EXERCISE TASK
Give all the rows below as a JSON list of strings, one string per line, with blank lines omitted.

RAW DATA
## START
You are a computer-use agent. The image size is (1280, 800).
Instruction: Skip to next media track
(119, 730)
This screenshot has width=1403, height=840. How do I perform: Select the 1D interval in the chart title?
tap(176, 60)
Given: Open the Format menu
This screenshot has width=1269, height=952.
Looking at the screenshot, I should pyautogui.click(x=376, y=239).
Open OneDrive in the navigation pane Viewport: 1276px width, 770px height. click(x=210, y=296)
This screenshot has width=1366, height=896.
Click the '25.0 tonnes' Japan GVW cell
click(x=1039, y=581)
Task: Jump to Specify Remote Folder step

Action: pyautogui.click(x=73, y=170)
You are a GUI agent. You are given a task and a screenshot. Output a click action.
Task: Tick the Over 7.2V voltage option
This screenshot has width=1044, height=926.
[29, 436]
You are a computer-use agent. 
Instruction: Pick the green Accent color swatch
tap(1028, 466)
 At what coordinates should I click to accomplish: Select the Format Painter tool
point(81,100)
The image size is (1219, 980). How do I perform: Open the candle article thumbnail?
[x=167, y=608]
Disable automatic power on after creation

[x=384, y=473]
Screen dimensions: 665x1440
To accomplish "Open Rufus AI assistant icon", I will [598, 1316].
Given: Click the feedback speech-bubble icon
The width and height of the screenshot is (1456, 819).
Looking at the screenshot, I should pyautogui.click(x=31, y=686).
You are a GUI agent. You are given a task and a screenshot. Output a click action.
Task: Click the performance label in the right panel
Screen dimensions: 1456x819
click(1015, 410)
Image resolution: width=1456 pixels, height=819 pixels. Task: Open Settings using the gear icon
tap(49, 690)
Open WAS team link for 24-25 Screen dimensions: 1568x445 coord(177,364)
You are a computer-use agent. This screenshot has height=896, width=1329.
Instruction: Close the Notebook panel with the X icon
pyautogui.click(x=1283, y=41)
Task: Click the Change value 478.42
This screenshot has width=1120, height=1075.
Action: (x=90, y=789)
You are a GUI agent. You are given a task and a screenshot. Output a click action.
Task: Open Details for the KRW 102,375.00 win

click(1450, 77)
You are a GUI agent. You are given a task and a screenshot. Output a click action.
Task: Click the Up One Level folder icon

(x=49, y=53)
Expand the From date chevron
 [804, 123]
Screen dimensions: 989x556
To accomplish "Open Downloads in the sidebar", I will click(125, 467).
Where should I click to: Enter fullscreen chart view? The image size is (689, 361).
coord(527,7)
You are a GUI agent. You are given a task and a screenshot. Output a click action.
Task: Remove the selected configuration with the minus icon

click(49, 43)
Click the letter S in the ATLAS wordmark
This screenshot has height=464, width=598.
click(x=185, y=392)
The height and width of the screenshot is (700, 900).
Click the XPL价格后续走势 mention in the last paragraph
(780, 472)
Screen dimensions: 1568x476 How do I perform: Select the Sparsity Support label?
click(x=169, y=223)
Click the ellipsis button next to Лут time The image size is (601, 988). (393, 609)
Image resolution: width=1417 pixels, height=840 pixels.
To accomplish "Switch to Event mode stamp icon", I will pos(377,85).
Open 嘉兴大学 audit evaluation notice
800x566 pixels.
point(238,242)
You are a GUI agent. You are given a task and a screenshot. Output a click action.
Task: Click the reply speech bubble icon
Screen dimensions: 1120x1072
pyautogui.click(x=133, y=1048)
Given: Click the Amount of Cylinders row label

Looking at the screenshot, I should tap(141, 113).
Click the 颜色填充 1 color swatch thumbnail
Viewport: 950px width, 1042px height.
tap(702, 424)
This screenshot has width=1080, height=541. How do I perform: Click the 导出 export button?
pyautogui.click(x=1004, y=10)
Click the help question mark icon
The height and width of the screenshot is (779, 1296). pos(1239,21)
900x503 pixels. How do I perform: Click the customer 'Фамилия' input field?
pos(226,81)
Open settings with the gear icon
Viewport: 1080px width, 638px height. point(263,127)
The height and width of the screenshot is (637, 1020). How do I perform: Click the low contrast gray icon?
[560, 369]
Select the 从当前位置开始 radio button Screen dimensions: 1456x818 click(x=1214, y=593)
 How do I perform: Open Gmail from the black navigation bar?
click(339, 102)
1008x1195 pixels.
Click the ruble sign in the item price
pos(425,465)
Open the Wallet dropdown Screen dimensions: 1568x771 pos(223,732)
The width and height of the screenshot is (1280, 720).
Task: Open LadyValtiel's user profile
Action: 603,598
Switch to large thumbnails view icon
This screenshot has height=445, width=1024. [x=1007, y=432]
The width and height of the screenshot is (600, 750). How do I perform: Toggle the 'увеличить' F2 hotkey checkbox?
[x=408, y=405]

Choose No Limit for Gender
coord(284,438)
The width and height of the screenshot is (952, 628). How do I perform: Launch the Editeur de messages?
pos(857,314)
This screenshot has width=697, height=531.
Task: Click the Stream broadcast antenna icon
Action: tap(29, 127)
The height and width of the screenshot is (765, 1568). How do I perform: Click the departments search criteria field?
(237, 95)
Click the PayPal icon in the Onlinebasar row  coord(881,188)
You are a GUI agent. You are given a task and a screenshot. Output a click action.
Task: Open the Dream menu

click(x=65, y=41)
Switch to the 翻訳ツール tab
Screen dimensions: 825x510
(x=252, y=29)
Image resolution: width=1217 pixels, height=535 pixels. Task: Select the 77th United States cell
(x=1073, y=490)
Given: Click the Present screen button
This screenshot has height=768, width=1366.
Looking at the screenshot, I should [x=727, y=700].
## END
TASK RESPONSE
[
  "You are a computer-use agent. The image size is (1280, 800).",
  "Instruction: Skip to next media track",
  "(119, 730)",
  "This screenshot has width=1403, height=840. How do I perform: Select the 1D interval in the chart title?",
  "tap(176, 60)",
  "Given: Open the Format menu",
  "This screenshot has width=1269, height=952.",
  "Looking at the screenshot, I should pyautogui.click(x=376, y=239).",
  "Open OneDrive in the navigation pane Viewport: 1276px width, 770px height. click(x=210, y=296)",
  "This screenshot has width=1366, height=896.",
  "Click the '25.0 tonnes' Japan GVW cell",
  "click(x=1039, y=581)",
  "Task: Jump to Specify Remote Folder step",
  "Action: pyautogui.click(x=73, y=170)",
  "You are a GUI agent. You are given a task and a screenshot. Output a click action.",
  "Task: Tick the Over 7.2V voltage option",
  "This screenshot has width=1044, height=926.",
  "[29, 436]",
  "You are a computer-use agent. ",
  "Instruction: Pick the green Accent color swatch",
  "tap(1028, 466)",
  " At what coordinates should I click to accomplish: Select the Format Painter tool",
  "point(81,100)",
  "The image size is (1219, 980). How do I perform: Open the candle article thumbnail?",
  "[x=167, y=608]",
  "Disable automatic power on after creation",
  "[x=384, y=473]",
  "Screen dimensions: 665x1440",
  "To accomplish \"Open Rufus AI assistant icon\", I will [598, 1316].",
  "Given: Click the feedback speech-bubble icon",
  "The width and height of the screenshot is (1456, 819).",
  "Looking at the screenshot, I should pyautogui.click(x=31, y=686).",
  "You are a GUI agent. You are given a task and a screenshot. Output a click action.",
  "Task: Click the performance label in the right panel",
  "Screen dimensions: 1456x819",
  "click(1015, 410)",
  "Image resolution: width=1456 pixels, height=819 pixels. Task: Open Settings using the gear icon",
  "tap(49, 690)",
  "Open WAS team link for 24-25 Screen dimensions: 1568x445 coord(177,364)",
  "You are a computer-use agent. This screenshot has height=896, width=1329.",
  "Instruction: Close the Notebook panel with the X icon",
  "pyautogui.click(x=1283, y=41)",
  "Task: Click the Change value 478.42",
  "This screenshot has width=1120, height=1075.",
  "Action: (x=90, y=789)",
  "You are a GUI agent. You are given a task and a screenshot. Output a click action.",
  "Task: Open Details for the KRW 102,375.00 win",
  "click(1450, 77)",
  "You are a GUI agent. You are given a task and a screenshot. Output a click action.",
  "Task: Click the Up One Level folder icon",
  "(x=49, y=53)",
  "Expand the From date chevron",
  " [804, 123]",
  "Screen dimensions: 989x556",
  "To accomplish \"Open Downloads in the sidebar\", I will click(125, 467).",
  "Where should I click to: Enter fullscreen chart view? The image size is (689, 361).",
  "coord(527,7)",
  "You are a GUI agent. You are given a task and a screenshot. Output a click action.",
  "Task: Remove the selected configuration with the minus icon",
  "click(49, 43)",
  "Click the letter S in the ATLAS wordmark",
  "This screenshot has height=464, width=598.",
  "click(x=185, y=392)",
  "The height and width of the screenshot is (700, 900).",
  "Click the XPL价格后续走势 mention in the last paragraph",
  "(780, 472)",
  "Screen dimensions: 1568x476 How do I perform: Select the Sparsity Support label?",
  "click(x=169, y=223)",
  "Click the ellipsis button next to Лут time The image size is (601, 988). (393, 609)",
  "Image resolution: width=1417 pixels, height=840 pixels.",
  "To accomplish \"Switch to Event mode stamp icon\", I will pos(377,85).",
  "Open 嘉兴大学 audit evaluation notice",
  "800x566 pixels.",
  "point(238,242)",
  "You are a GUI agent. You are given a task and a screenshot. Output a click action.",
  "Task: Click the reply speech bubble icon",
  "Screen dimensions: 1120x1072",
  "pyautogui.click(x=133, y=1048)",
  "Given: Click the Amount of Cylinders row label",
  "Looking at the screenshot, I should tap(141, 113).",
  "Click the 颜色填充 1 color swatch thumbnail",
  "Viewport: 950px width, 1042px height.",
  "tap(702, 424)",
  "This screenshot has width=1080, height=541. How do I perform: Click the 导出 export button?",
  "pyautogui.click(x=1004, y=10)",
  "Click the help question mark icon",
  "The height and width of the screenshot is (779, 1296). pos(1239,21)",
  "900x503 pixels. How do I perform: Click the customer 'Фамилия' input field?",
  "pos(226,81)",
  "Open settings with the gear icon",
  "Viewport: 1080px width, 638px height. point(263,127)",
  "The height and width of the screenshot is (637, 1020). How do I perform: Click the low contrast gray icon?",
  "[560, 369]",
  "Select the 从当前位置开始 radio button Screen dimensions: 1456x818 click(x=1214, y=593)",
  " How do I perform: Open Gmail from the black navigation bar?",
  "click(339, 102)",
  "1008x1195 pixels.",
  "Click the ruble sign in the item price",
  "pos(425,465)",
  "Open the Wallet dropdown Screen dimensions: 1568x771 pos(223,732)",
  "The width and height of the screenshot is (1280, 720).",
  "Task: Open LadyValtiel's user profile",
  "Action: 603,598",
  "Switch to large thumbnails view icon",
  "This screenshot has height=445, width=1024. [x=1007, y=432]",
  "The width and height of the screenshot is (600, 750). How do I perform: Toggle the 'увеличить' F2 hotkey checkbox?",
  "[x=408, y=405]",
  "Choose No Limit for Gender",
  "coord(284,438)",
  "The width and height of the screenshot is (952, 628). How do I perform: Launch the Editeur de messages?",
  "pos(857,314)",
  "This screenshot has width=697, height=531.",
  "Task: Click the Stream broadcast antenna icon",
  "Action: tap(29, 127)",
  "The height and width of the screenshot is (765, 1568). How do I perform: Click the departments search criteria field?",
  "(237, 95)",
  "Click the PayPal icon in the Onlinebasar row  coord(881,188)",
  "You are a GUI agent. You are given a task and a screenshot. Output a click action.",
  "Task: Open the Dream menu",
  "click(x=65, y=41)",
  "Switch to the 翻訳ツール tab",
  "Screen dimensions: 825x510",
  "(x=252, y=29)",
  "Image resolution: width=1217 pixels, height=535 pixels. Task: Select the 77th United States cell",
  "(x=1073, y=490)",
  "Given: Click the Present screen button",
  "This screenshot has height=768, width=1366.",
  "Looking at the screenshot, I should [x=727, y=700]."
]